■ Task input
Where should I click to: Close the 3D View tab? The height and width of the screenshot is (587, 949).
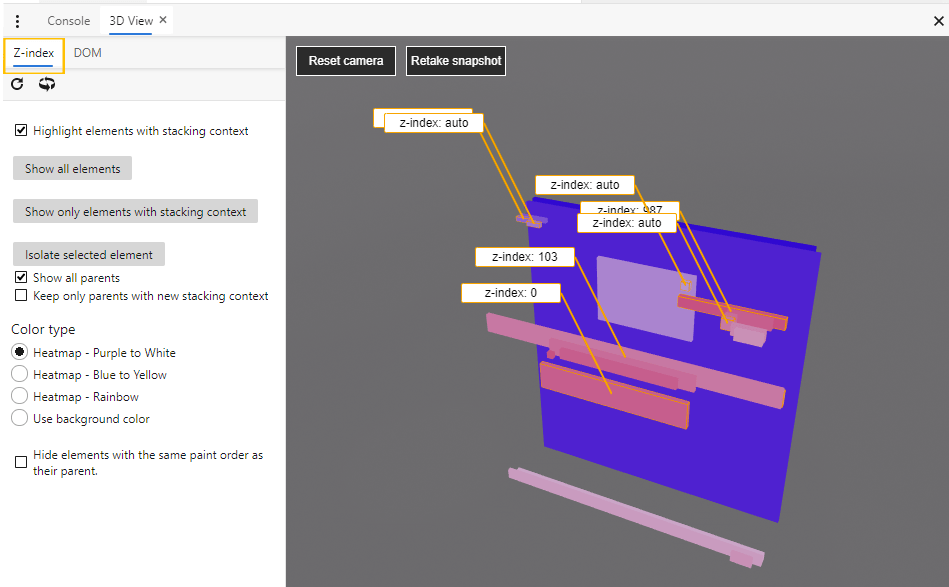click(162, 19)
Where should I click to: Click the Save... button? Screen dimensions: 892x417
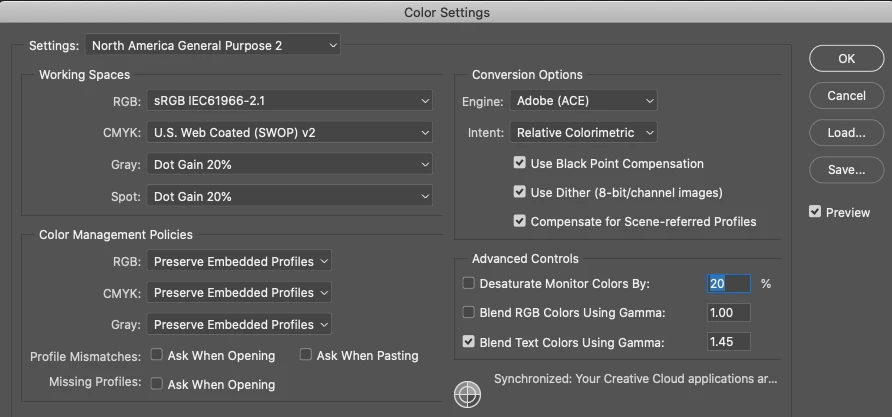click(x=846, y=170)
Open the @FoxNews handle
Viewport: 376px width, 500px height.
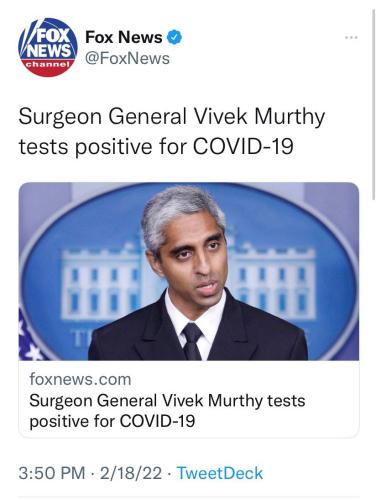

■ How to complete this task
Beginning with the line that contains "Open the @FoxNews handle", output every line down to the last line of the entries above exactly as written, apart from the pictures.

■ Result of the task
Open the @FoxNews handle
Viewport: 376px width, 500px height.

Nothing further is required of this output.